Mourons pour la patrie,
C’est le sort le plus beau!…
» Oui, quand on meurt pour la patrie; mais, décidément, je commence à croire que nous ne mourons pas pour le plaisir de ceux qui nous regardent mourir. Ma foi, Maurice, je suis de ton avis, je commence aussi à me dégoûter de la République.
– L’appel! dit un commissaire à la porte.
Plusieurs gendarmes entrèrent dans la salle et fermèrent ainsi les issues, se plaçant entre la vie et les condamnés, comme pour empêcher ceux-ci d’y revenir.
On fit l’appel.
Maurice, qui avait vu juger le condamné qui s’était tué avec le couteau de Lorin, répondit quand on prononça son nom. Il se trouva alors qu’il n’y avait que le mort de trop.
On le porta hors de la salle. Si son identité eût été constatée, si on l’eût reconnu pour condamné, tout mort qu’il était, on l’eût guillotiné avec les autres.
Les survivants furent poussés vers la sortie.
À mesure que l’un d’eux passait devant le guichet, on lui liait les mains derrière le dos.
Pas une parole ne s’échangea pendant dix minutes entre ces malheureux.
Les bourreaux seuls parlaient et agissaient.
Maurice, Geneviève et Lorin, qui ne pouvaient plus se tenir, se pressaient les uns contre les autres pour n’être point séparés. Puis les condamnés furent poussés de la Conciergerie dans la cour.
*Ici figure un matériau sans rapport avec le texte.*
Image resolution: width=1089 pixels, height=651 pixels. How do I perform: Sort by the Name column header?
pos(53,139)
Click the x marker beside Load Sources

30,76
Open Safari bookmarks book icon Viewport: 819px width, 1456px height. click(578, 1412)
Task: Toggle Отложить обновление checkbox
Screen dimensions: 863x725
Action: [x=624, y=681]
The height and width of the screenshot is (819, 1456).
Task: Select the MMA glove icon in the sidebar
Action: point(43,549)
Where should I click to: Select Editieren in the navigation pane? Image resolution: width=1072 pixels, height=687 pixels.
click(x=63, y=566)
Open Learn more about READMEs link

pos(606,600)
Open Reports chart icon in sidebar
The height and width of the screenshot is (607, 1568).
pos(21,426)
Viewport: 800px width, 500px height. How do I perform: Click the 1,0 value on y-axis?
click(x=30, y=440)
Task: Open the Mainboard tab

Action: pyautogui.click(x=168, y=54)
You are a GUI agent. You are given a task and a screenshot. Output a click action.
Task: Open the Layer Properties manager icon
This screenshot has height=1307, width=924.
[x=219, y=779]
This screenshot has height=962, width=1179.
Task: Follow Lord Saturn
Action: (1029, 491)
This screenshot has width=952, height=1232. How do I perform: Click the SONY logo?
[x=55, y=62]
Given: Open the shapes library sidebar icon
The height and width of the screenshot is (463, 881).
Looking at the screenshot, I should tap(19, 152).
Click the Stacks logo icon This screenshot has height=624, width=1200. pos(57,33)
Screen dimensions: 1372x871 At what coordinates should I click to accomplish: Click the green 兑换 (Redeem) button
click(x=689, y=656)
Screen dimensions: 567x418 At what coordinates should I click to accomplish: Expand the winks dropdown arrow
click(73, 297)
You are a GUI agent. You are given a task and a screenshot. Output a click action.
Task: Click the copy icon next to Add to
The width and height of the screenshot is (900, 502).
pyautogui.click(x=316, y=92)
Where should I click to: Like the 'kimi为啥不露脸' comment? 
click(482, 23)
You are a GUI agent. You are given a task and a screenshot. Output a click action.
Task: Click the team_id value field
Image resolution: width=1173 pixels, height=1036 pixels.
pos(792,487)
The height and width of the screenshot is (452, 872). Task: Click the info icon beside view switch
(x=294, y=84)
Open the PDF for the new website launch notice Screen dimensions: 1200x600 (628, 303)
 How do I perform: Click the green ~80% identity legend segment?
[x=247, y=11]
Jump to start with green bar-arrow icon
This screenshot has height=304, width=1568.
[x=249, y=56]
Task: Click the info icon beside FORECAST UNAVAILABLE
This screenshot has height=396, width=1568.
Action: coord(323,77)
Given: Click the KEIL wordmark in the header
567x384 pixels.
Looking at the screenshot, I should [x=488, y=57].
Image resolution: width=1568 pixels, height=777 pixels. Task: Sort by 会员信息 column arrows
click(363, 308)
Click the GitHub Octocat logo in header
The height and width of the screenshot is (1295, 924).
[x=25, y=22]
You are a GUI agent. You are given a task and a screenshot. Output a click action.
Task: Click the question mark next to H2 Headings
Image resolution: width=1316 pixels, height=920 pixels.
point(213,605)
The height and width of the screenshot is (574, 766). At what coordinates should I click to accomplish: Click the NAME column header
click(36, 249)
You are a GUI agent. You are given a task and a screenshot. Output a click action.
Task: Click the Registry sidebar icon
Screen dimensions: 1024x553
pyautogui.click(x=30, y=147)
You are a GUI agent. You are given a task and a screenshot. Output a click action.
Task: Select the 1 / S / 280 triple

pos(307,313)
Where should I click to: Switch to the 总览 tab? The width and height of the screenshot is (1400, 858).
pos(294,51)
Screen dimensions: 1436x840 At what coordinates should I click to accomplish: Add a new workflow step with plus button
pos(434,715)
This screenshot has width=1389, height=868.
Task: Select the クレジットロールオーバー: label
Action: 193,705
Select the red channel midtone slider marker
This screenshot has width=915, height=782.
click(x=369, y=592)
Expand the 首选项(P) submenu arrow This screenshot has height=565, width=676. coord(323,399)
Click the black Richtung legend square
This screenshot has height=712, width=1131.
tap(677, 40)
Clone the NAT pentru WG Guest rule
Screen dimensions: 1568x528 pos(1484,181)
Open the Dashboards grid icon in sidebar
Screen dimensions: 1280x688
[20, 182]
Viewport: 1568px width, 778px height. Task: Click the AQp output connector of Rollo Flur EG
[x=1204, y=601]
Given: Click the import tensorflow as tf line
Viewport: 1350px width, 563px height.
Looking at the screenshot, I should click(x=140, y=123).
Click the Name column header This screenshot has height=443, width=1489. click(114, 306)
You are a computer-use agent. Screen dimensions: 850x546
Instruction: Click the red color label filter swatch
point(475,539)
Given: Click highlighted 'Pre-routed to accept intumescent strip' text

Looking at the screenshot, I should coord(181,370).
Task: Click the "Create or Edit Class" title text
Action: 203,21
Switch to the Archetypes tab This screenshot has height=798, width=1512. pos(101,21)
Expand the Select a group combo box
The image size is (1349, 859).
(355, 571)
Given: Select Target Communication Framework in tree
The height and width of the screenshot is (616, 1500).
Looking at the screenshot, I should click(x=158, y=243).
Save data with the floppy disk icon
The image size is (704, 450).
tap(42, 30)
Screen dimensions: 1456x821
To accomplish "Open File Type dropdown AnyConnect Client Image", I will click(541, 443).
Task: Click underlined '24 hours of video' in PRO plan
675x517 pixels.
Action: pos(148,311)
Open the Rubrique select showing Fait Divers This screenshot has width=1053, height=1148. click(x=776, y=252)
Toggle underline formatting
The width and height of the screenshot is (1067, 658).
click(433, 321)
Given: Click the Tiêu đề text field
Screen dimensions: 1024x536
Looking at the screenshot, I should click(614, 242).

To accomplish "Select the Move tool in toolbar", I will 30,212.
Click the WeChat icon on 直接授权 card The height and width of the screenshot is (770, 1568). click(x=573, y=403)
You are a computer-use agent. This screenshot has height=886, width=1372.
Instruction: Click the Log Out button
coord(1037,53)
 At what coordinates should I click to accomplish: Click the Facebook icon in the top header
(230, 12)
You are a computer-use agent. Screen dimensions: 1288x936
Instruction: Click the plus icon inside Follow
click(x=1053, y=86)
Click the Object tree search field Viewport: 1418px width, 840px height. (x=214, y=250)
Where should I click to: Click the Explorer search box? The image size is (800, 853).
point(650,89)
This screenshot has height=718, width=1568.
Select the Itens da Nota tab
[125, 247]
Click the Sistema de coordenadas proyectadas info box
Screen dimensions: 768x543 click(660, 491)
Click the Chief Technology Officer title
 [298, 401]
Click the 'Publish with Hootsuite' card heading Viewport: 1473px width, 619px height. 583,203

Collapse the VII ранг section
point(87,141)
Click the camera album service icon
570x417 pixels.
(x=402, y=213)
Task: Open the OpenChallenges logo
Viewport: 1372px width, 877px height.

Là, le spectacle devint effrayant.
Plusieurs faiblirent à la vue des charrettes; les guichetiers les aidèrent à monter.
On entendait derrière les portes, encore fermées, les voix confuses de la foule, et l’on devinait à ses rumeurs qu’elle était nombreuse.
Geneviève monta sur la charrette avec assez de force; d’ailleurs, Maurice la soutenait du coude. Maurice s’élança rapidement derrière elle.
Lorin ne se pressa. pas. Il choisit sa place et s’assit à la gauche de Maurice.
Les portes s’ouvrirent; aux premiers rangs était Simon.
Les deux amis le reconnurent; lui-même les vit.
Il monta sur la borne près de laquelle les charrettes devaient passer; il y en avait trois.
La première charrette s’ébranla; c’était celle où se trouvaient les trois amis.